LUNA ELUDES US ONCE MORE..

Like a bashful lover, Luna slips behind the clouds of uncertainty again.
I know I'm a total space anorak, but I'm so disappointed that President Obama is cancelling Constellation, the Lunar Landing project.
http://news.bbc.co.uk/1/hi/sci/tech/8489097.stm
If we don't go back to the moon, we're never going to know a whole bunch of things, and we'll certainly never develop the technology to send men to Mars in the next 50 years.
Yet more generations will never know the thrill we felt in the 60s and 70s when space "firsts" happened, it seemed, almost weekly.
Ed White's Gemini space walk. Apollo 8 on the Dark Side of the Moon (sprobably why I love Floyd and mistrust REM...) and the first landing itself. Huge childhood memories.
We'll miss the chance to find out conclusively whether we could, for example, "manufacture" water on the lunar surface. Whether Helium 3 Buckyballs just might be a viable way to create an artificial "atmosphere". How far human bodies could adapt to alien atmosphere in the longer-term. What a Big Mac tastes like on the moon.
Most importantly, if noone has the guts to commit to Constellation or a similar manned lunar programme, ALL the astronauts who actually left low-earth orbit, struck out for deep space and stepped onto the surface of the moon will soon have gone.
We will lose the remaining pioneers of that all-too-brief, shining period.
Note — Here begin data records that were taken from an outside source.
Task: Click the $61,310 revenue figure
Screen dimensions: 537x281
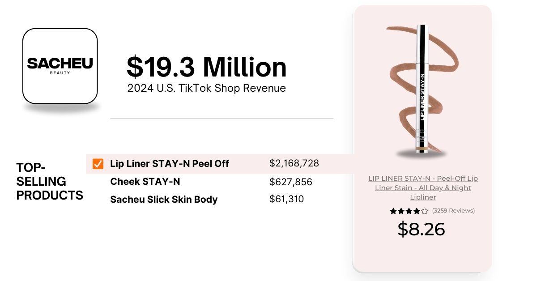Action: click(x=286, y=199)
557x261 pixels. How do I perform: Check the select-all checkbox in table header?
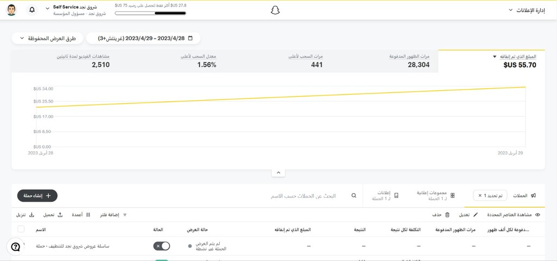(21, 229)
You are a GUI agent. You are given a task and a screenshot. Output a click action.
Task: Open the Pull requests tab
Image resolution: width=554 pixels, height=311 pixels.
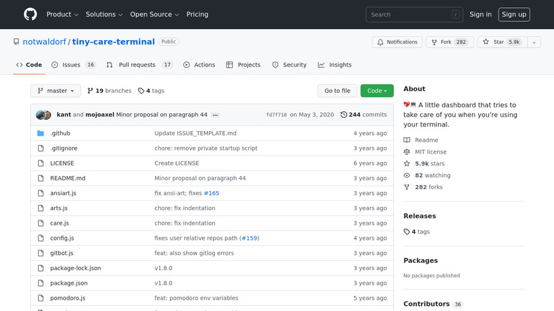tap(140, 65)
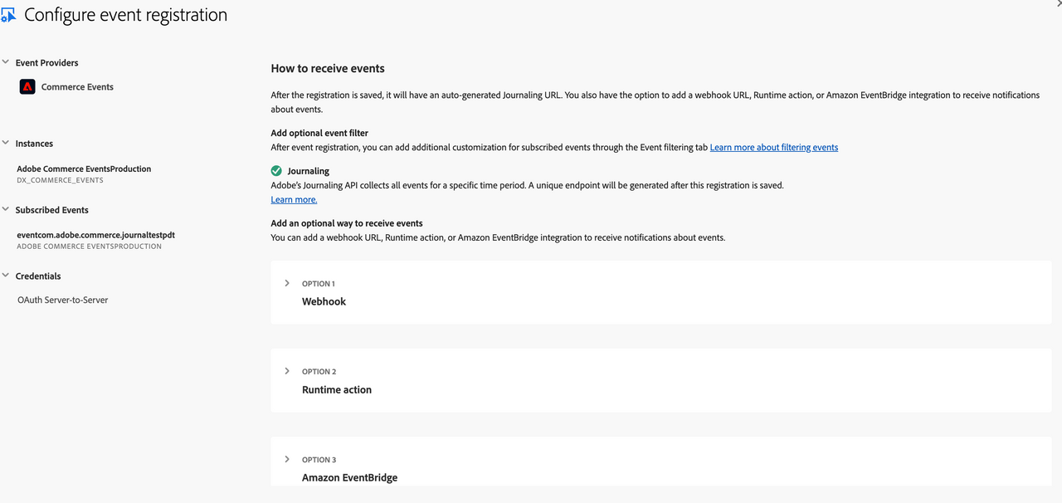Expand the Option 3 Amazon EventBridge chevron
The height and width of the screenshot is (503, 1062).
287,459
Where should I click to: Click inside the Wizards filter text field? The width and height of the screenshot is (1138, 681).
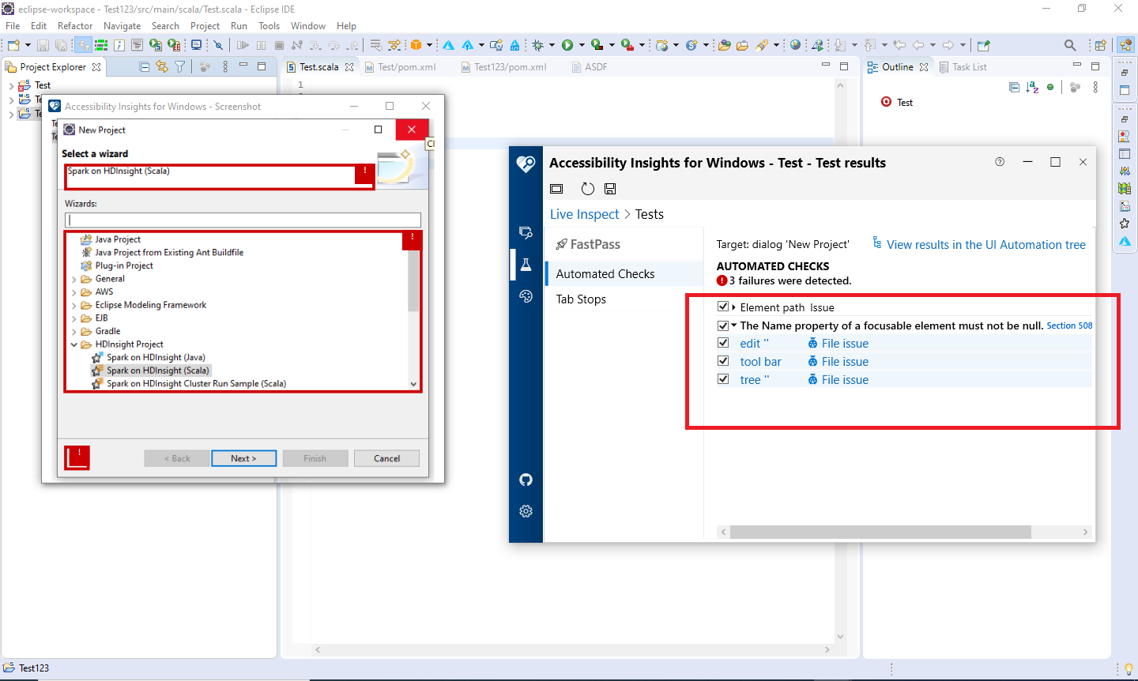[243, 220]
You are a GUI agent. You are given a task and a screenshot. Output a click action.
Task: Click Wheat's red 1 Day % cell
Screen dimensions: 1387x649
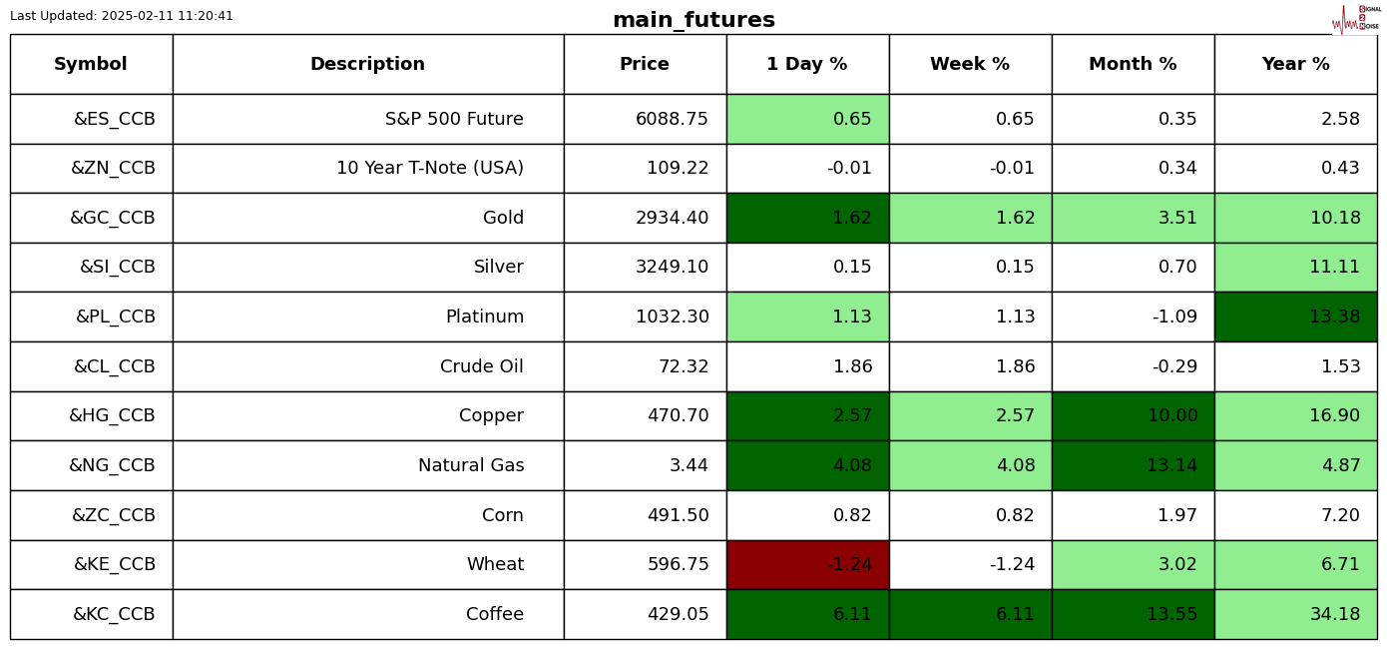point(807,565)
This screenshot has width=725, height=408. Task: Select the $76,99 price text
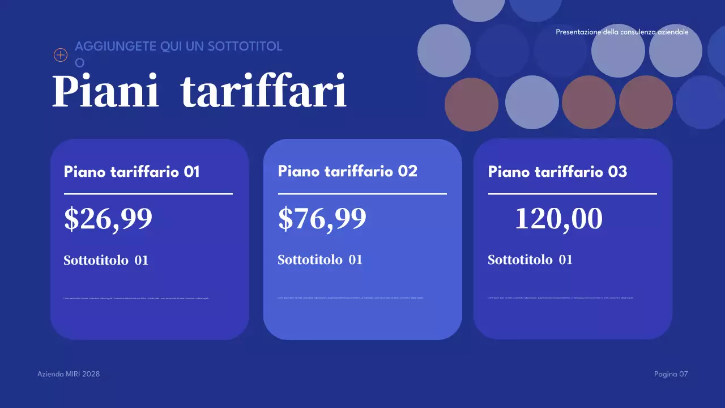coord(322,218)
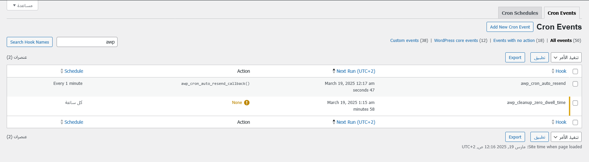Screen dimensions: 589x162
Task: Tick the awp_cleanup_zero_dwell_time row checkbox
Action: click(575, 103)

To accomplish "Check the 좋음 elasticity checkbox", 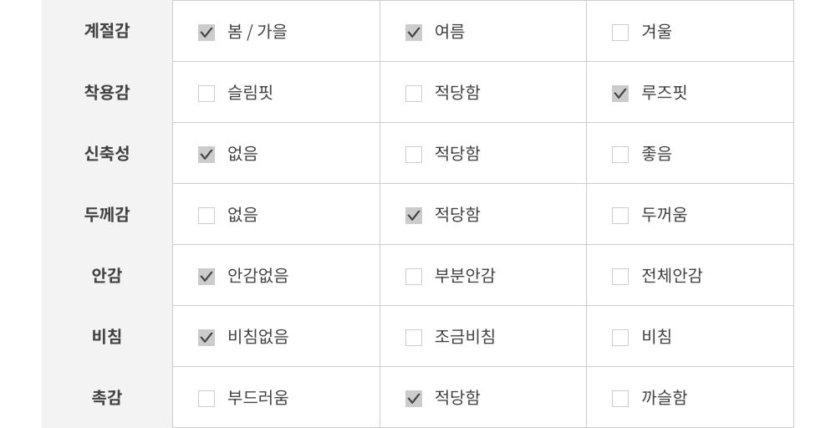I will click(620, 155).
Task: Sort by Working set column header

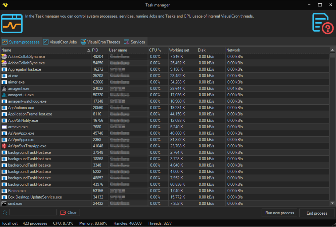Action: [x=179, y=50]
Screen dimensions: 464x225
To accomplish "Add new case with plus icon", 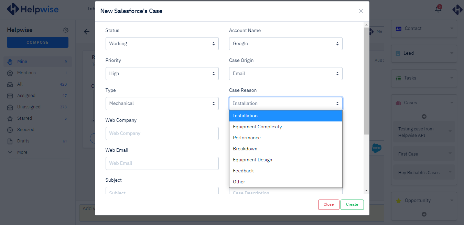I will pyautogui.click(x=424, y=117).
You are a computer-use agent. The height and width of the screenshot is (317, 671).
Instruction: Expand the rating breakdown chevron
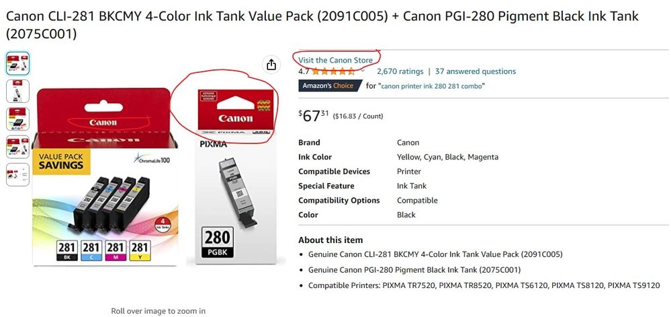363,71
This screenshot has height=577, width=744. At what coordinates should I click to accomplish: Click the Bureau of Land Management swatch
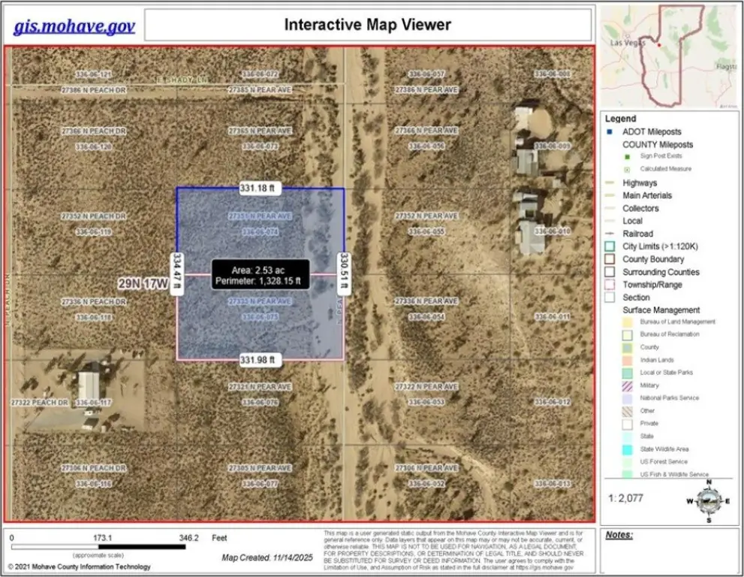(x=628, y=322)
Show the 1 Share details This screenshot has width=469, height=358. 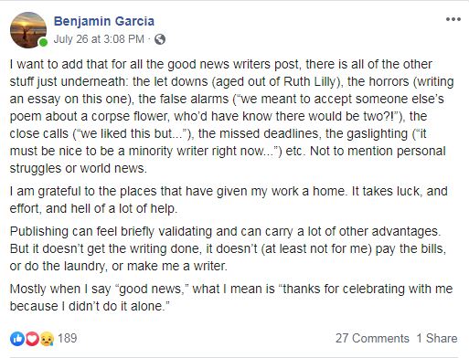(x=437, y=338)
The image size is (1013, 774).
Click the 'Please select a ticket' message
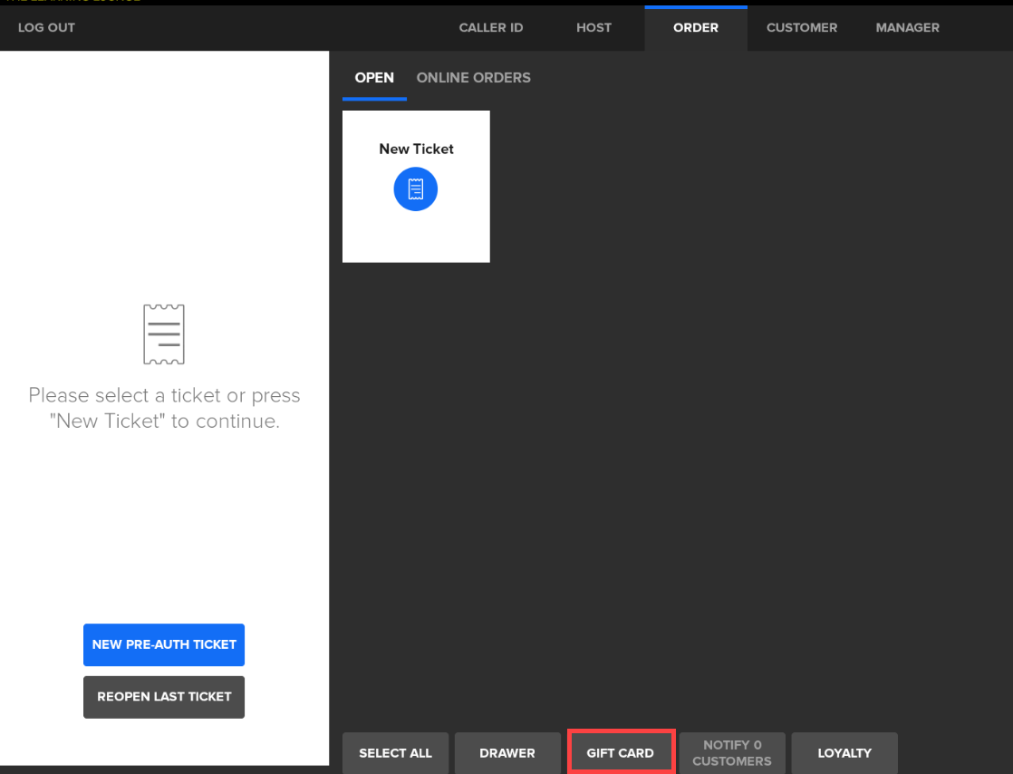click(164, 408)
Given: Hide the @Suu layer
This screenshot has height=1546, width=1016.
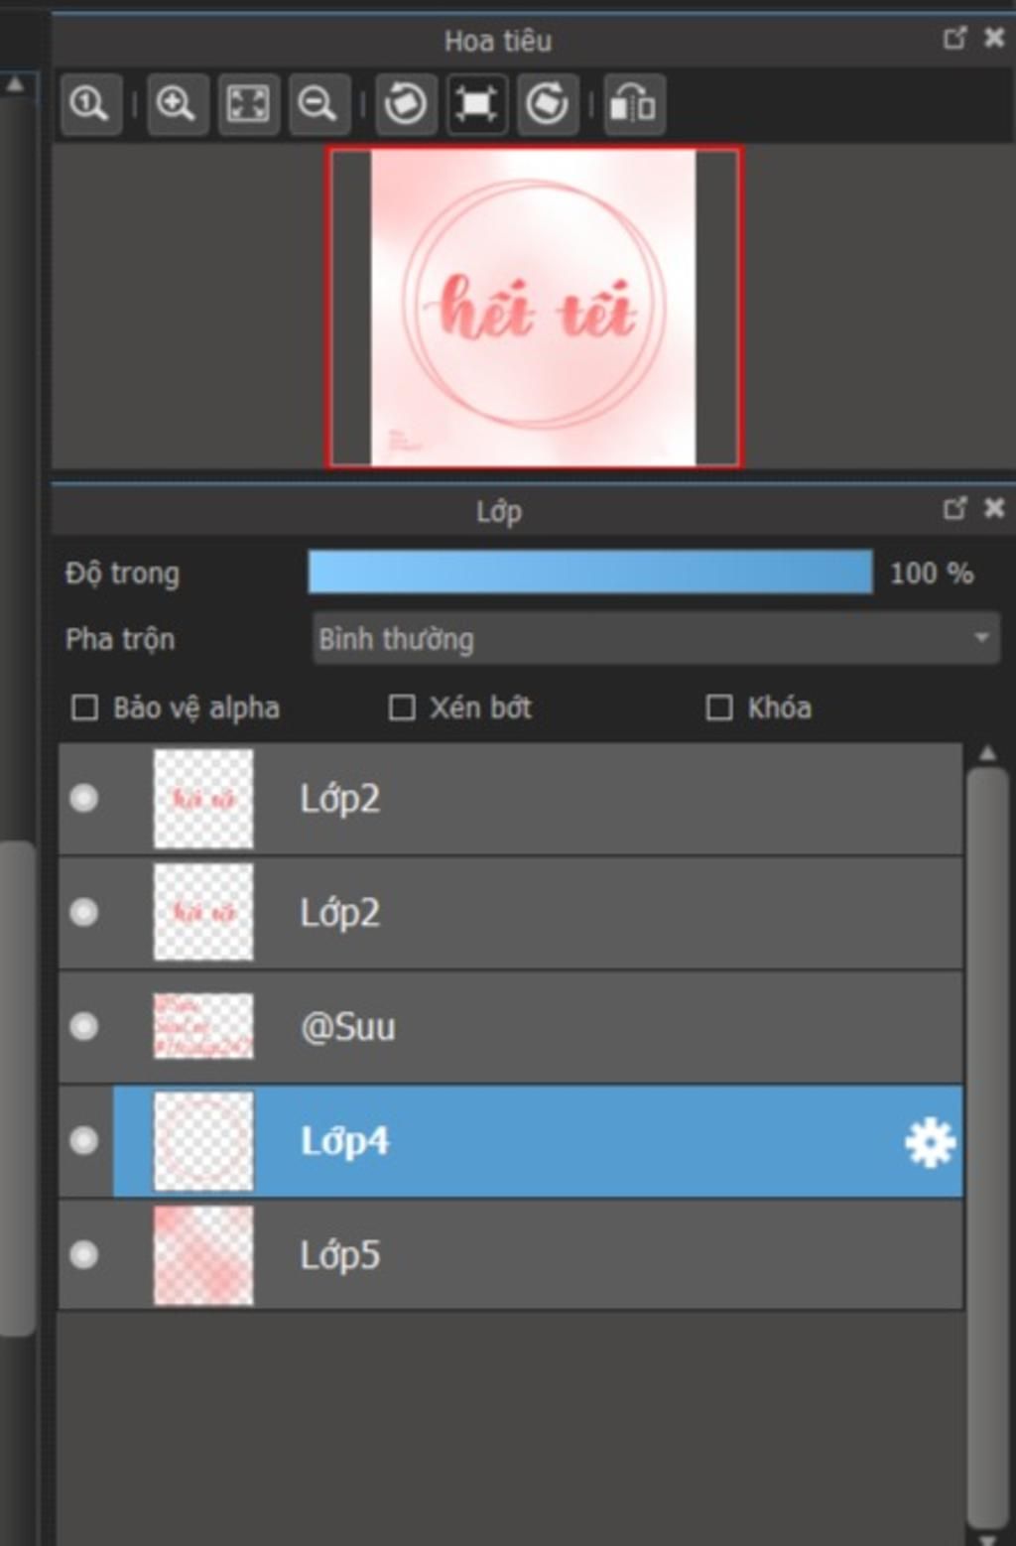Looking at the screenshot, I should click(x=84, y=1026).
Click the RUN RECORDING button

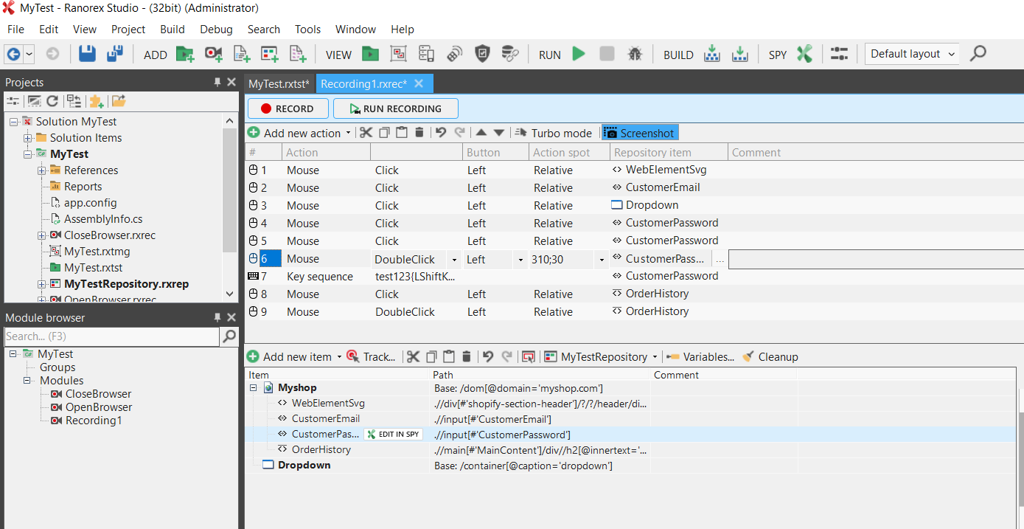[396, 108]
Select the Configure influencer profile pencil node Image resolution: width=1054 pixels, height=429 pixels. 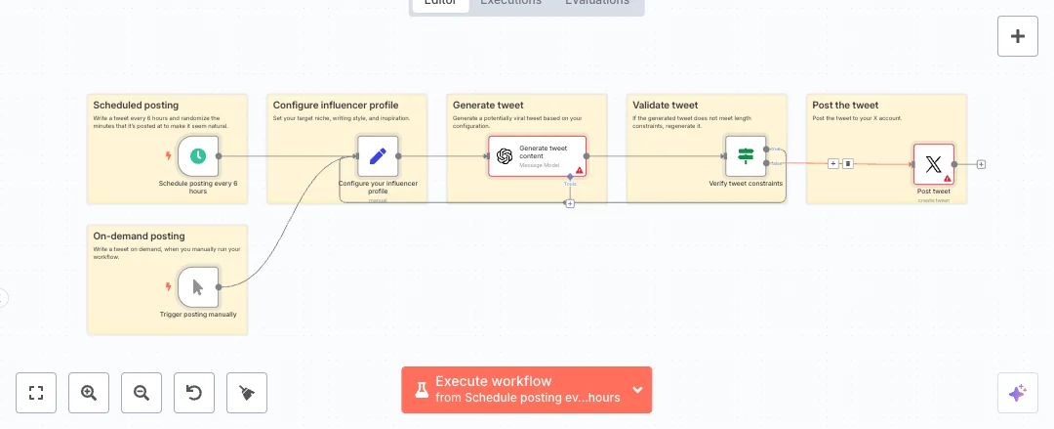pyautogui.click(x=378, y=155)
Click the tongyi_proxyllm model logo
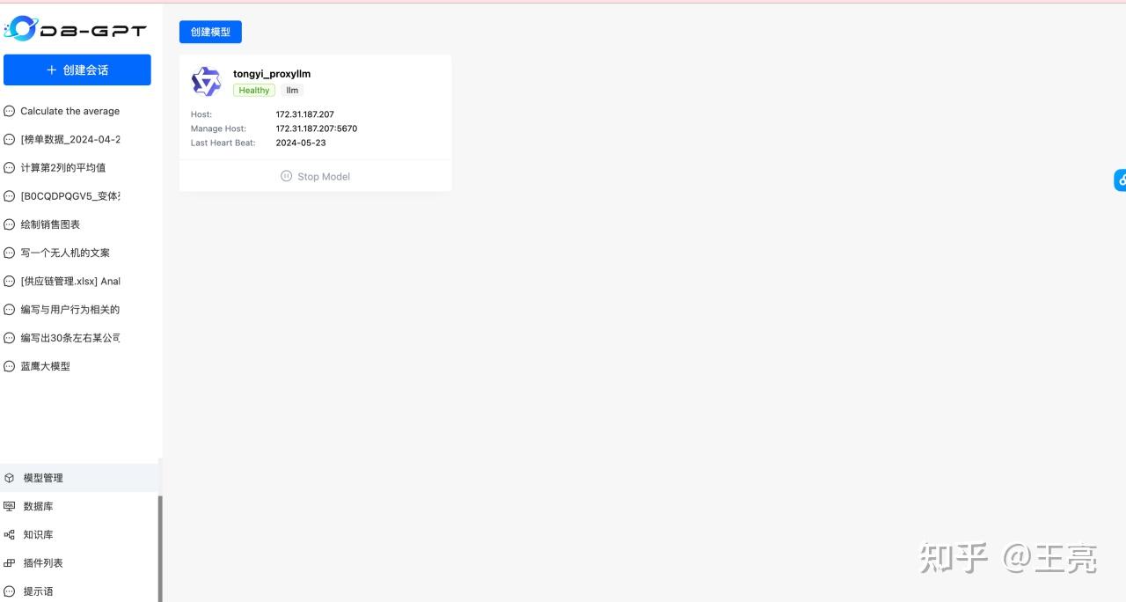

Neil Armstrong, Al Bean, John Young, Charlie Duke et al; plus the genius of mission control: teams who masterminded the lunar expeditions micron by micron.
In a short time, the legacy of their first-hand experience will be gone forever.
This too must be factored into any decision about the rights and wrongs of returning to the moon.
I'm glad that the major "space states" will be opposing President Obama's doubtless pragmatic but unimaginative and shortsighted proposal to cut the project.
Let's hope for the sake of our children and grandchildren and the joy of exploration for its own sake that they win through.